Inevitablemente me han venido al corazón aquellas palabras del Evangelio que escucharemos estos días de Navidad: “No había lugar para ellos…”. En esta España nuestra, no había lugar para ellos, para tres bebés… No sé, Sr. Ministro, si Vd. y yo leemos el mismo Evangelio… Se me hace duro pensar que sí… Ese Evangelio me impide juzgar a nadie, incluso a Vd, pero creáme que me resulta duro y difícil no hacerlo.

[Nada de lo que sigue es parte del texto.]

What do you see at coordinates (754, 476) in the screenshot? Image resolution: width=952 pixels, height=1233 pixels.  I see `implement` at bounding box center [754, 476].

¿Y lo que dice el Papa sobre el tema? Bueno, yo no creo que a Vds. les interese mucho lo que diga este Papa; es más, creo que incluso les molesta… Bueno, tampoco a mí me interesa nada lo que dice un tal Sr. Jean Claude Juncker, ese señor de oscuro pasado, que dictamina él, y quienes con él deciden, lo que Europa debe hacer o no con quienes se acercan a ella.

Hablan Vds. de que estas son las Navidades de la “recuperación”. ¿Recuperación de qué y para quién? Mire, a mí me gustaría que recuperáramos la humanidad que hemos perdido y que vamos perdiendo día a día. Y, sinceramente, esa recuperación no la veo asomar por ninguna parte.

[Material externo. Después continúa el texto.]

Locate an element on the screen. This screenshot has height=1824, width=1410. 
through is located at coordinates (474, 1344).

Una última cosa. Hablemos de dignidad. Esos tres bebés, y los que han  muerto con ellos, y los que no han muerto pero serán devueltos a sus países, o a no se sabe dónde y en qué condiciones, han perdido la vida, pero no la dignidad. Nosotros, los de aquí, cada vez nos comportamos de un modo más indigno.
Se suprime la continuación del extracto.